AutoStore filed the lawsuit in October 2020, when it asserted that Ocado infringed upon six of its patents. The European Patent Office invalidated two of these patents before judgment was made on the case, and two other patents were withdrawn by AutoStore before the hearing started.
Judge Hacon invalidated the remaining two patents because AutoStore had disclosed its technology publically in a business deal with the Central Bank of Russia before the company filed its patents. Halcon ruled that even if the patents were valid, the Ocado Smart Platform (OSP) did not infringe on them. The judge also ruled that OSP didn’t infringe upon the patents that AutoStore chose to withdraw from the case.
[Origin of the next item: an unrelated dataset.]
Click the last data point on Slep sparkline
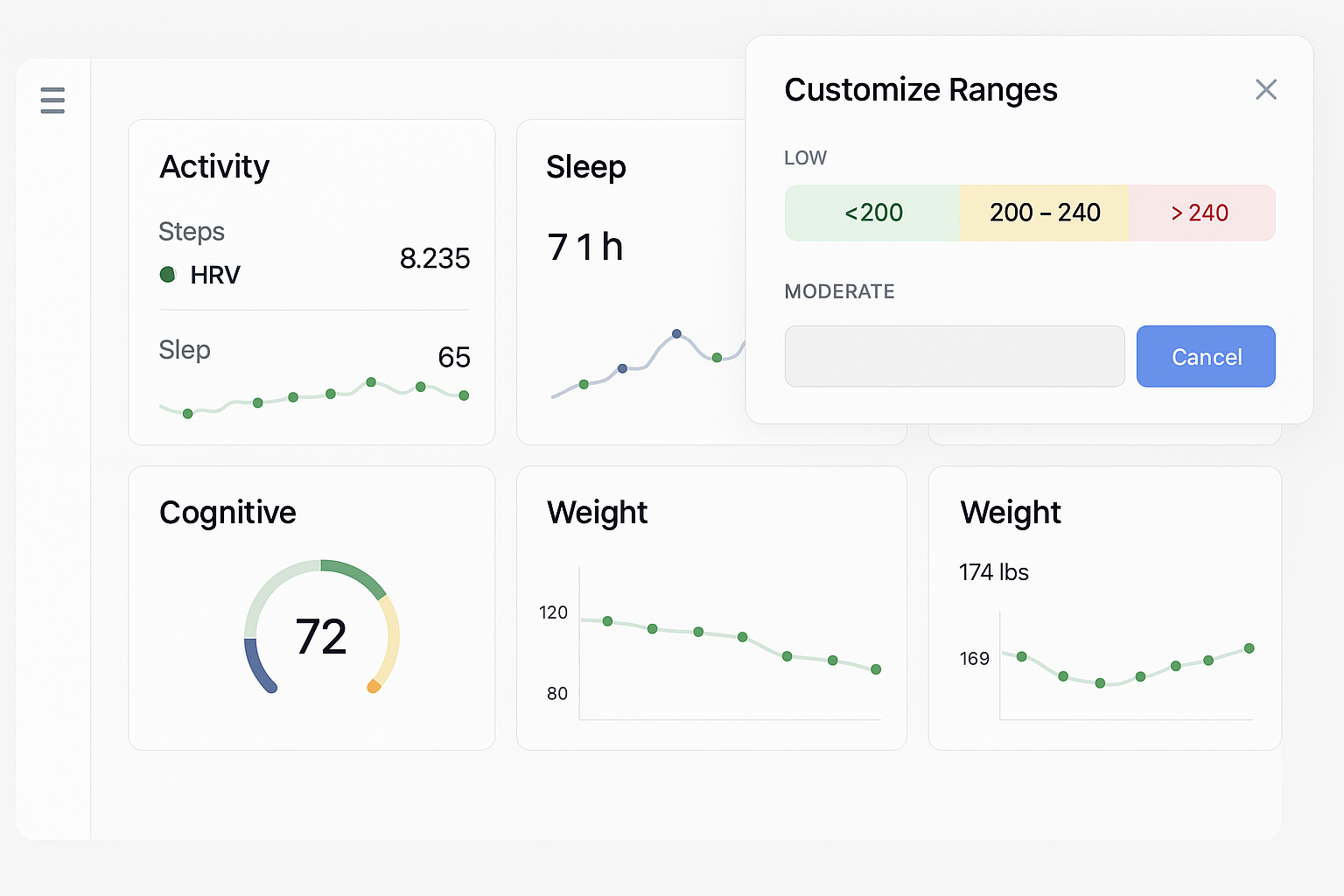Screen dimensions: 1344x896 point(464,396)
An Ocado spokesperson said, “As we have said consistently since the day the action was launched that we did not infringe any valid AutoStore patents. Once again a judge has proved we are right. And we have been proved right by courts both in the US and the UK. Autostore’s decision to sue us has been a complete waste of time – for us and them – and will now also be a further waste of money for them as we intend to seek a significant costs order against them.”
“This entire misguided exercise by AutoStore has simply served to show that it is Ocado that is the innovation factory with robust processes in place to protect and respect IP. Our fulfillment centers can freely operate in light of this judgment. And although AutoStore presented this litigation to the market as a one-way bet – either they would win or “the status quo would be maintained”, the actual outcome of the litigation is that a significant number of their patent assets are being invalidated, their patent portfolio has been reduced and their IP has been weakened. Actions continue against AutoStore in Germany and the US for infringement of Ocado IP rights. The risk of infringement is now with AutoStore.”
In December 2021, AutoStore lost a similar patent infringement lawsuit filed with the International Trade Commission (ITC). US ITC Judge Charles Bullock ruled three of AutoStore’s patents involved in the case were invalid, and that Ocado didn’t infringe upon the fourth patent in the trial.
The ASRS systems from both companies operate on similar storage and retrieval principles. Items are stored in bins stacked in a grid and retrieved by mobile robots from above the stack.